*** Opening of PROVIDED RECORDS ***

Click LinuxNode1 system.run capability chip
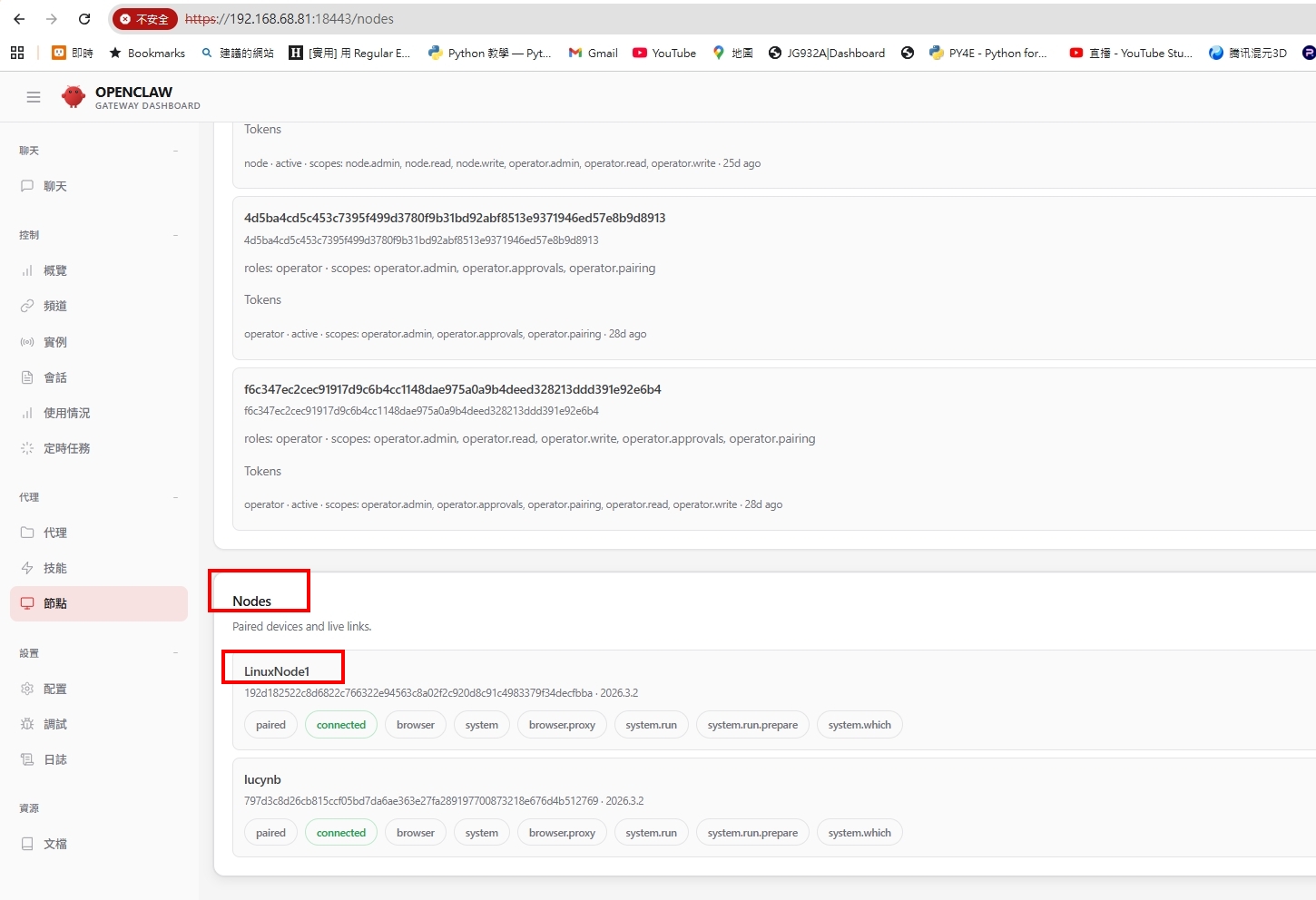This screenshot has height=900, width=1316. tap(651, 725)
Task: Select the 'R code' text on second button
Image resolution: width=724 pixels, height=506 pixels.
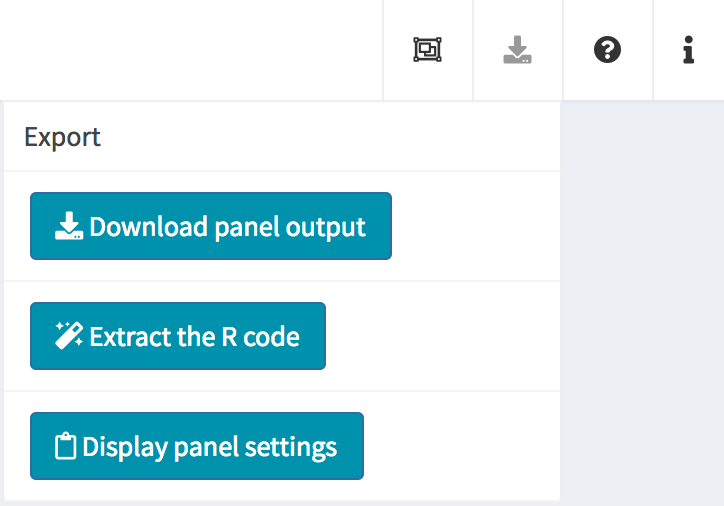Action: (x=260, y=337)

*** Close of PROVIDED RECORDS ***

### INSTRUCTIONS TO FOLLOW:
Can you retype every record above exactly, leaving out the pictures?

### WRITTEN SOLUTION:
Click LinuxNode1 system.run capability chip
This screenshot has height=900, width=1316. tap(651, 725)
Task: Select the 'R code' text on second button
Image resolution: width=724 pixels, height=506 pixels.
Action: (x=260, y=337)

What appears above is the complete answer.